→ **WHAT YOU HAVE TO DO**:
Nothing below is to be printed except the lines between the line holding "Instruction: Toggle the INSTALLED filter tag" and the line holding "Given: Click the RSI indicator legend", inclusive, each exactly as it appears.

(Beginning of SOURCE DATA)

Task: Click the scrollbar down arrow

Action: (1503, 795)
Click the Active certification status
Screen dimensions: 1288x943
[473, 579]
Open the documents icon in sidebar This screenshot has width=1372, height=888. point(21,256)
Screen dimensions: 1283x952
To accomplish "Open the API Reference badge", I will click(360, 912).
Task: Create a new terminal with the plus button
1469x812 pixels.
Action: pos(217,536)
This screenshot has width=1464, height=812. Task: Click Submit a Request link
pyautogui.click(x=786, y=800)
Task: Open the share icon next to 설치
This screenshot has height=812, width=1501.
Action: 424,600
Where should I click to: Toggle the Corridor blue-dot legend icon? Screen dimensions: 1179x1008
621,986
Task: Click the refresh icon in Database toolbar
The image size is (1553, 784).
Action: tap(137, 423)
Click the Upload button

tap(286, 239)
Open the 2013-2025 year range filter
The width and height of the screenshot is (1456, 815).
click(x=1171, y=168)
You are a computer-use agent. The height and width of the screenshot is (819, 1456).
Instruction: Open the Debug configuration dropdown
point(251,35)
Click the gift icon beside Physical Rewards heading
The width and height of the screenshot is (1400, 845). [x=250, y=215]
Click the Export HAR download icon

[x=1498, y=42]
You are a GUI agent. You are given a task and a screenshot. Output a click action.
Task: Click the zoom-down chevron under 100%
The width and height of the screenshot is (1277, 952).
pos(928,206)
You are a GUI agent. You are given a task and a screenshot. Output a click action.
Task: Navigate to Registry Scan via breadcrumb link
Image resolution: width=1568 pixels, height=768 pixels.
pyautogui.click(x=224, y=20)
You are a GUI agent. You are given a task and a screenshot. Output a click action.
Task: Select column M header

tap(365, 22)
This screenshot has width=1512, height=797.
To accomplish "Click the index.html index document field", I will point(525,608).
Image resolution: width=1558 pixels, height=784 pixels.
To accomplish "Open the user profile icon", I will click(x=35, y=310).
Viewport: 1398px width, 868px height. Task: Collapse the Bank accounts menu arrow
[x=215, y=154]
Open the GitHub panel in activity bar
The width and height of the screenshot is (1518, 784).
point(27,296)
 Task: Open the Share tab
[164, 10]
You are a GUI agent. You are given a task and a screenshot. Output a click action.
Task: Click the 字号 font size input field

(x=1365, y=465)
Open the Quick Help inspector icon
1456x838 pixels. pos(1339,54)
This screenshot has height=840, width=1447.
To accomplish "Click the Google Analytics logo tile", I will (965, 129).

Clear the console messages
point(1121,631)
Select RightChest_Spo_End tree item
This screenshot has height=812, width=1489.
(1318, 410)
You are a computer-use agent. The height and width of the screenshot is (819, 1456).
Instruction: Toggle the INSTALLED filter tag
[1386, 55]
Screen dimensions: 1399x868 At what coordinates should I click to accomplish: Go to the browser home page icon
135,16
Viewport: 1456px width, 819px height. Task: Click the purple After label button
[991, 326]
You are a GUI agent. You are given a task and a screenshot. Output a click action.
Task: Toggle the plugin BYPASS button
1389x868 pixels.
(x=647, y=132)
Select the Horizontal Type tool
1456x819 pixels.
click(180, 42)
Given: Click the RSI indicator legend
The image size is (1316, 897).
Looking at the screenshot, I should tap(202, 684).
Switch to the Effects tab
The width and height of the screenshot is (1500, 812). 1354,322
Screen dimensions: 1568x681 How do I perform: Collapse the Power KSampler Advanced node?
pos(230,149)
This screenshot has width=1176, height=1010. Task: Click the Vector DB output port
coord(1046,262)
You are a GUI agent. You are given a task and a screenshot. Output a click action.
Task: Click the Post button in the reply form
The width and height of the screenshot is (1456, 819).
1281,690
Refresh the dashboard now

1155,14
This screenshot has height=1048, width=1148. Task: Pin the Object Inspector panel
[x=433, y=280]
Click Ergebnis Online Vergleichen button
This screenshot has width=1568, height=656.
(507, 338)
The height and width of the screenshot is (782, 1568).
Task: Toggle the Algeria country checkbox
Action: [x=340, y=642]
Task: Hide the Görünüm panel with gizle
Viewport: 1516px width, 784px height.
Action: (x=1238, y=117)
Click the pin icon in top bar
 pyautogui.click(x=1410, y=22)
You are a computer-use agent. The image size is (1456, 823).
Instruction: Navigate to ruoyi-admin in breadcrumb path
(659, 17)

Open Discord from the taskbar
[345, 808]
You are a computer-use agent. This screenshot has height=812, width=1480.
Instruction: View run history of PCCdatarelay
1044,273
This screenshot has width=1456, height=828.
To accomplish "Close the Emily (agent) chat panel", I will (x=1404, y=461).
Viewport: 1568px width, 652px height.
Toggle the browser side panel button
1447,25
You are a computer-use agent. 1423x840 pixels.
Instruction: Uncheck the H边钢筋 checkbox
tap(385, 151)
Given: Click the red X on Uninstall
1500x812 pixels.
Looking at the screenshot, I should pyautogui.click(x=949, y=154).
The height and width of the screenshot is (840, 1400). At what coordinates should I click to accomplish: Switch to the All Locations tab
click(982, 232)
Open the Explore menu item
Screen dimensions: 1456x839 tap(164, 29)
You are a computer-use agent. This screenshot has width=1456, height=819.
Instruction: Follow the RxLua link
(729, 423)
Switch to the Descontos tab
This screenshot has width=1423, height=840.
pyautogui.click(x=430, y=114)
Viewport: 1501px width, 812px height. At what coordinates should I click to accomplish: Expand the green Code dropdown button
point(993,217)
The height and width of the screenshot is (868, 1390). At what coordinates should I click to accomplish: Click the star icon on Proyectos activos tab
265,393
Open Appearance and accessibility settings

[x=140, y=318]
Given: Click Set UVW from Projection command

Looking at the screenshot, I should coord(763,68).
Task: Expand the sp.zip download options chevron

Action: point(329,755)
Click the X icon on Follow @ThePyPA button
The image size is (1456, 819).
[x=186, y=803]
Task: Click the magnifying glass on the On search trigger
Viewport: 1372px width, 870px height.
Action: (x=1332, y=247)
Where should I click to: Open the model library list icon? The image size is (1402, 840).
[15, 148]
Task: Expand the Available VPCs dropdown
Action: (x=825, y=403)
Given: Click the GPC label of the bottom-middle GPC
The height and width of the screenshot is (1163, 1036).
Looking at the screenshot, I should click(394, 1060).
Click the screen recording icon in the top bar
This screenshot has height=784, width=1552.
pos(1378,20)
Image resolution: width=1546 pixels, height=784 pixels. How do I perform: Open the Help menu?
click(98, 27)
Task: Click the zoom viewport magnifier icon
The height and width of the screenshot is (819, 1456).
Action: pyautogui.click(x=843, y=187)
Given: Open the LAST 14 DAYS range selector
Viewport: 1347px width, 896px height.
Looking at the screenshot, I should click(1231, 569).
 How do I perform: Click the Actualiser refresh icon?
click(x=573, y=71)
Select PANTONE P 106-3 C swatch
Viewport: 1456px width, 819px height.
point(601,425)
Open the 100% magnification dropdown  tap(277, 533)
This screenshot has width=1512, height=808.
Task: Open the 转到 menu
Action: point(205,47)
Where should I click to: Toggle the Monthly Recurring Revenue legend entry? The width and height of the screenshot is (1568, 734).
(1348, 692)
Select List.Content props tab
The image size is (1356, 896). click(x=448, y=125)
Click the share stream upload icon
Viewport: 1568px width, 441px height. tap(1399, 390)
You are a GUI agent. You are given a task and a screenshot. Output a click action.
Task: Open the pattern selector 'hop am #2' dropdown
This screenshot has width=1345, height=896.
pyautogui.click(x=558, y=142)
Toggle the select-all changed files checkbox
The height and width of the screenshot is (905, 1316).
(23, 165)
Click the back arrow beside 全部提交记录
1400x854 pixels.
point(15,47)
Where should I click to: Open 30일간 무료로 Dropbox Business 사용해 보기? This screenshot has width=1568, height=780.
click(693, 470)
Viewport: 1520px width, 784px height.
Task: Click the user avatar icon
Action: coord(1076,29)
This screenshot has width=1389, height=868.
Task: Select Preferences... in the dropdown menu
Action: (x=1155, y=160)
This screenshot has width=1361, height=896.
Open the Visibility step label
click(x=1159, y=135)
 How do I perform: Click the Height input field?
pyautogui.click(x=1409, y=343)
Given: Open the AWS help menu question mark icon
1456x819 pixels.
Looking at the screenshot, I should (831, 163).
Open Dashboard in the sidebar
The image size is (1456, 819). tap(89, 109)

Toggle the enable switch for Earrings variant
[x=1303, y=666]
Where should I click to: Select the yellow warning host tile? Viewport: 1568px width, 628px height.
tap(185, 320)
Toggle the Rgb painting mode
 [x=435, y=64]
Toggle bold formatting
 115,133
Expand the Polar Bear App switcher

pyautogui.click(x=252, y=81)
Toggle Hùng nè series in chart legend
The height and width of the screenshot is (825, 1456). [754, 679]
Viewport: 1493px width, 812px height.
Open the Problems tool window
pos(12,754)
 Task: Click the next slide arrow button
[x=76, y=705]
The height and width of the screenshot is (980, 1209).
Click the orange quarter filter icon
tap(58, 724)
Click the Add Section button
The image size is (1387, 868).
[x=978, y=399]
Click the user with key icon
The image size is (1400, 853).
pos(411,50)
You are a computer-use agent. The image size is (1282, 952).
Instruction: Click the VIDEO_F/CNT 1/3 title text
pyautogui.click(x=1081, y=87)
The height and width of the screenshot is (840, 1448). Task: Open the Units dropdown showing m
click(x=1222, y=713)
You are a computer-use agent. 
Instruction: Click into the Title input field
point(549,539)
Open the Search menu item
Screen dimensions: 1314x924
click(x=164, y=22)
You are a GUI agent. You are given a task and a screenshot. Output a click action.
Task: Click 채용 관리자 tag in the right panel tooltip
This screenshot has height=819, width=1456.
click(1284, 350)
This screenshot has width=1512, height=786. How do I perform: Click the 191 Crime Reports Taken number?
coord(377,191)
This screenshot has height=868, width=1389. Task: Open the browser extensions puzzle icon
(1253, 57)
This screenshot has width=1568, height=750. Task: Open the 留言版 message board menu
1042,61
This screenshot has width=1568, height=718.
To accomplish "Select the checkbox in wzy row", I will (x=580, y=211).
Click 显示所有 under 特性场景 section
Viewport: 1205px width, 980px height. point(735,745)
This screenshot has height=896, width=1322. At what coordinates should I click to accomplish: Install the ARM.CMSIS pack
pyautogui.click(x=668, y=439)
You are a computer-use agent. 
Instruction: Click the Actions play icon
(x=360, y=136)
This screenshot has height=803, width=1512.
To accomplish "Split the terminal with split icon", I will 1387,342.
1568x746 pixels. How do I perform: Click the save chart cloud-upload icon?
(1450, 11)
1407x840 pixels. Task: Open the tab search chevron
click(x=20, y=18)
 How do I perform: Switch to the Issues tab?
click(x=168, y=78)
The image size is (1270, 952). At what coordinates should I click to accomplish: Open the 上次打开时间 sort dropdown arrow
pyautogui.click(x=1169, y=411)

(End of SOURCE DATA)

→ **REPLY TO THE TASK**:
Instruction: Toggle the INSTALLED filter tag
[1386, 55]
Screen dimensions: 1399x868 At what coordinates should I click to accomplish: Go to the browser home page icon
135,16
Viewport: 1456px width, 819px height. Task: Click the purple After label button
[991, 326]
You are a GUI agent. You are given a task and a screenshot. Output a click action.
Task: Toggle the plugin BYPASS button
1389x868 pixels.
(x=647, y=132)
Select the Horizontal Type tool
1456x819 pixels.
click(180, 42)
Given: Click the RSI indicator legend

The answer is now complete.